- [What is needed]:
Starting with the line that contains "You are a computer-use", repeat exactly every line through the last one in the records below, and leave out the pictures.

- [Working data]:
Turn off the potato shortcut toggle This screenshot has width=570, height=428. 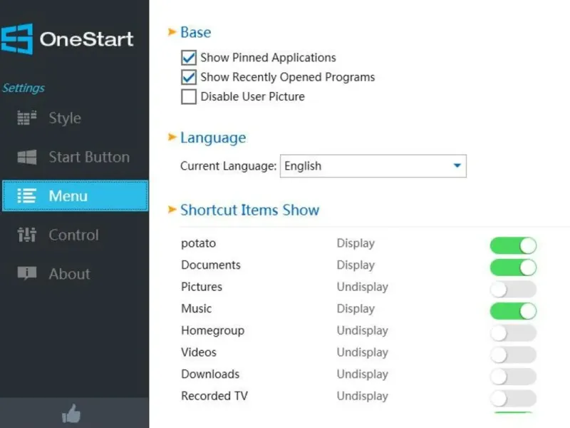(513, 246)
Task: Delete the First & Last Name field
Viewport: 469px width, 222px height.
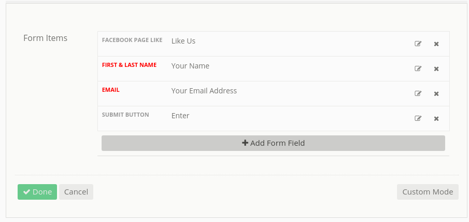Action: click(436, 69)
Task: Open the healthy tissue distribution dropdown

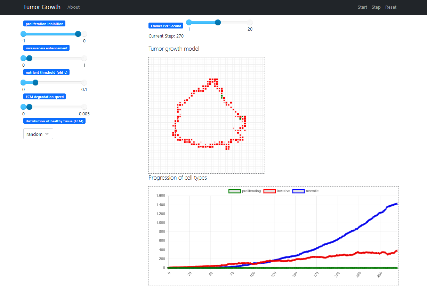Action: click(38, 134)
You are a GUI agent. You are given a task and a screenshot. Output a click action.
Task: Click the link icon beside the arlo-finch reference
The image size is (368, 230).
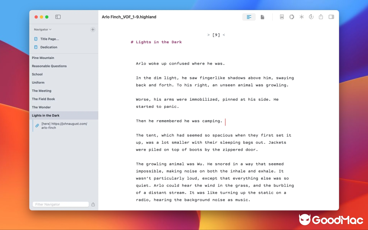pyautogui.click(x=37, y=125)
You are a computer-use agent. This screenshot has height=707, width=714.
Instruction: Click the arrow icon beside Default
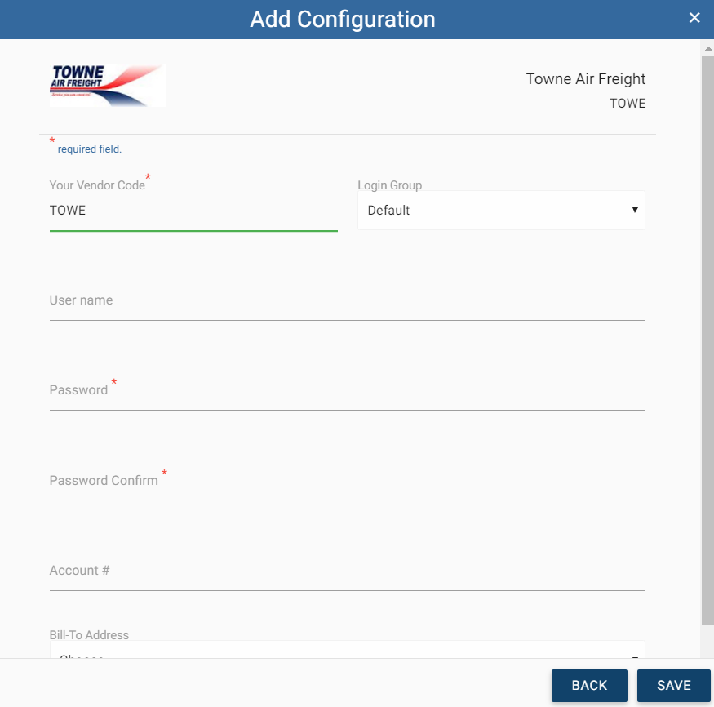click(x=635, y=210)
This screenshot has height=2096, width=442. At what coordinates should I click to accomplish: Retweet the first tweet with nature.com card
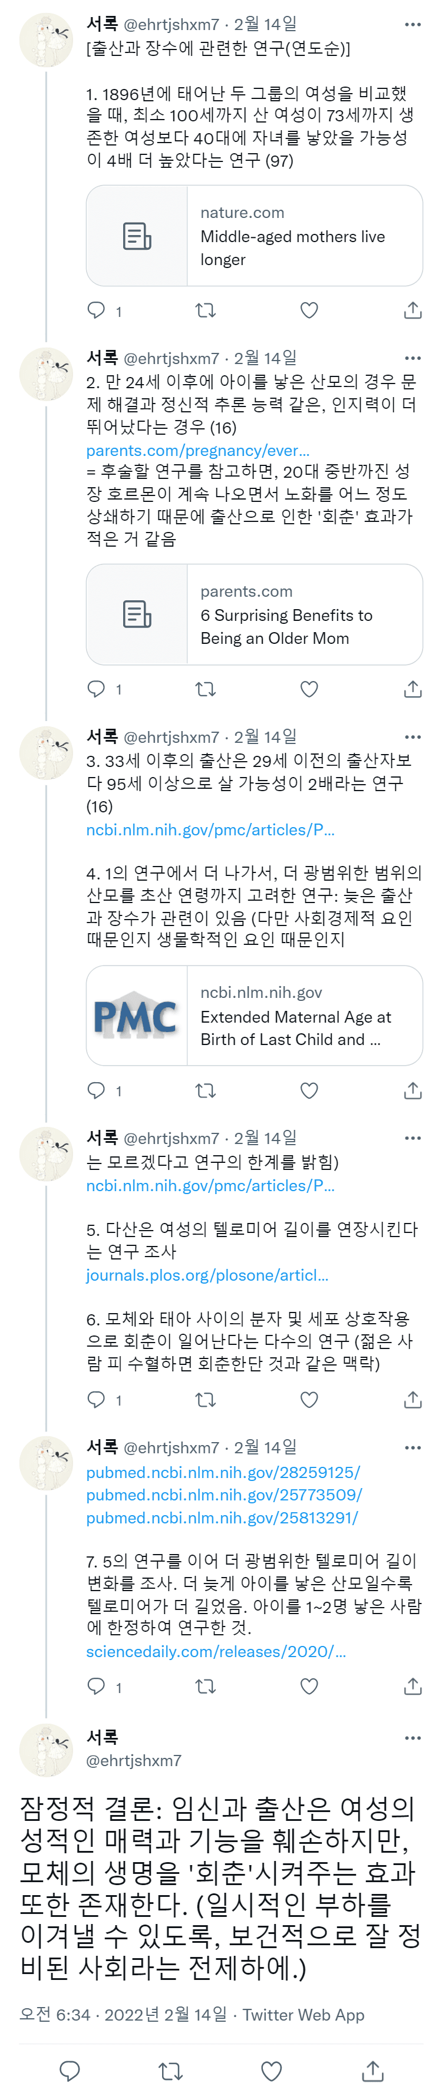[206, 310]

- [Your solution]:
You are a computer-use agent. This screenshot has height=707, width=714.
Instruction: Click the arrow icon beside Default
click(x=635, y=210)
This screenshot has height=2096, width=442. At what coordinates should I click to accomplish: Retweet the first tweet with nature.com card
[206, 310]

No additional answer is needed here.